Using the records below, quote only the span that opens with the line containing "بازگشایی تنگه هرمز" and closes with the line containing "دومین کشور پولدار", exactly and inclusively.
[MATERIAL PROVIDED]
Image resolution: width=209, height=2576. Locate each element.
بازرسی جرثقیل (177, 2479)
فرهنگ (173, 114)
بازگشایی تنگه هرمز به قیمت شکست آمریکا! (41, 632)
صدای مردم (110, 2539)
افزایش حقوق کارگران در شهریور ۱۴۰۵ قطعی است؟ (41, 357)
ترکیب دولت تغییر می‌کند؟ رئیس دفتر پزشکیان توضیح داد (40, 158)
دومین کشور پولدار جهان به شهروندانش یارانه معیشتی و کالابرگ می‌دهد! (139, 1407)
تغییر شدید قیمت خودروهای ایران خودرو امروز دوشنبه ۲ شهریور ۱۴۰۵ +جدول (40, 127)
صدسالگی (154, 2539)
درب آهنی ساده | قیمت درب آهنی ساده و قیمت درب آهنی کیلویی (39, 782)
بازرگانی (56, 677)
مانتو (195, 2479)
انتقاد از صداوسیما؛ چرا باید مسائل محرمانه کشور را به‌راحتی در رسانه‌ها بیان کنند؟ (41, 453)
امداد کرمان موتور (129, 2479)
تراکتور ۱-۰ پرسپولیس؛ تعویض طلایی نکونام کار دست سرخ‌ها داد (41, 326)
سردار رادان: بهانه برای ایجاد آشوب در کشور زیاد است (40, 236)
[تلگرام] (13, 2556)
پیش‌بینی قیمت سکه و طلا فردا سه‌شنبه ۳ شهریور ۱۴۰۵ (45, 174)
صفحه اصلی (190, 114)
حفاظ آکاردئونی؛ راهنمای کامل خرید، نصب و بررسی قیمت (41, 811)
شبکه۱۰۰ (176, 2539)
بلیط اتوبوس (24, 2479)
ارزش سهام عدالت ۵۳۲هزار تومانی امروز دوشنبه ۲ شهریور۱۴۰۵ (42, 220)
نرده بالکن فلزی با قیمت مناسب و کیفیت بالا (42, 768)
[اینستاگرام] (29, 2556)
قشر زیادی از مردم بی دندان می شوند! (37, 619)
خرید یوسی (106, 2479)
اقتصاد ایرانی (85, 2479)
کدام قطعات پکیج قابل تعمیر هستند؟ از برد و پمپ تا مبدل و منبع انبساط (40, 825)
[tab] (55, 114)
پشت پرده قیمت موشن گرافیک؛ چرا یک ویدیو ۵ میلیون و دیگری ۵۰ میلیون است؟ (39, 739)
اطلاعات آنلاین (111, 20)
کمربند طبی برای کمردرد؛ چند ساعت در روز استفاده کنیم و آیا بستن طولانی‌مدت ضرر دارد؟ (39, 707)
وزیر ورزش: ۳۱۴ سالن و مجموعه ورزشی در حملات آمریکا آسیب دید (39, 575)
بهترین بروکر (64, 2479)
[/MATERIAL PROVIDED]
WRITTEN SOLUTION —
بازگشایی تنگه هرمز به قیمت شکست آمریکا! (41, 632)
صدای مردم (110, 2539)
افزایش حقوق کارگران در شهریور ۱۴۰۵ قطعی است؟ (41, 357)
ترکیب دولت تغییر می‌کند؟ رئیس دفتر پزشکیان توضیح داد (40, 158)
دومین کشور پولدار جهان به شهروندانش یارانه معیشتی و کالابرگ می‌دهد! (139, 1407)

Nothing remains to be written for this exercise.